Each line of the material that mentions the word "Retour" is to be copied.

■ ■ ■ ■ ■

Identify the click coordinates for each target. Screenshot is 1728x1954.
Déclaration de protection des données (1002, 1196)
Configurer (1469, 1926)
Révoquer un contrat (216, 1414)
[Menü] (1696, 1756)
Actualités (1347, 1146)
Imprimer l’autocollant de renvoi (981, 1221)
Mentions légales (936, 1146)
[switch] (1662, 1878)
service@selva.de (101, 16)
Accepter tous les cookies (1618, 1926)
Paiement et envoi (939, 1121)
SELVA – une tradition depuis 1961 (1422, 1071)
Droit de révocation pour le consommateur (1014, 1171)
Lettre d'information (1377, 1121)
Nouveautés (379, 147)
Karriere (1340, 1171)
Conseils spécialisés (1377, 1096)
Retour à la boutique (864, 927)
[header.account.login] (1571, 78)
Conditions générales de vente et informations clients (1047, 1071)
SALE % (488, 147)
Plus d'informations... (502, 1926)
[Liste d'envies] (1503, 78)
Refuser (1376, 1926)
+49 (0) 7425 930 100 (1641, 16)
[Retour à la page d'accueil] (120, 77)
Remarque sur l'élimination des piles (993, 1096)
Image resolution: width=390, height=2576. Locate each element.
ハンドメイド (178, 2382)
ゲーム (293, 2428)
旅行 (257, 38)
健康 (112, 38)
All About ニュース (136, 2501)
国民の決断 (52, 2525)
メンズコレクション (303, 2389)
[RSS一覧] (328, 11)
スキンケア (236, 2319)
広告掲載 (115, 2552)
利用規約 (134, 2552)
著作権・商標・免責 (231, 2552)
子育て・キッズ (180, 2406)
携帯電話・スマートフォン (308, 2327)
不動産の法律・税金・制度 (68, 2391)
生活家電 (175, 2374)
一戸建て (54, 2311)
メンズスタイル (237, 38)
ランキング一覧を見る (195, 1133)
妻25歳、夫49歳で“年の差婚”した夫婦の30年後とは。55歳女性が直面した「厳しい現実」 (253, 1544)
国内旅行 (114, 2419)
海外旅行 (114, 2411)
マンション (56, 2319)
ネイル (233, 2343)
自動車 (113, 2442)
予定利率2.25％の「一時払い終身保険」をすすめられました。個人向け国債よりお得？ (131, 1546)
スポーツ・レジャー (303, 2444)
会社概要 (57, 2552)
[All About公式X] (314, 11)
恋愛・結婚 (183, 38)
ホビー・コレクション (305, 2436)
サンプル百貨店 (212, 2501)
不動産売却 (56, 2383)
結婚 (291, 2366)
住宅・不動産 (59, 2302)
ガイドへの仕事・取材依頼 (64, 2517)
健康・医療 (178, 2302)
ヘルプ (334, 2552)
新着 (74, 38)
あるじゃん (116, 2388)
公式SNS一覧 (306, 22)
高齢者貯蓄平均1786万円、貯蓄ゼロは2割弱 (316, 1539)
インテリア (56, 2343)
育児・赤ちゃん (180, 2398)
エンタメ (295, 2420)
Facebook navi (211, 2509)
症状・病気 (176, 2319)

■ ■ ■ ■ ■

== RESULT OF THIS TASK ==
Retour à la boutique (864, 927)
[Retour à la page d'accueil] (120, 77)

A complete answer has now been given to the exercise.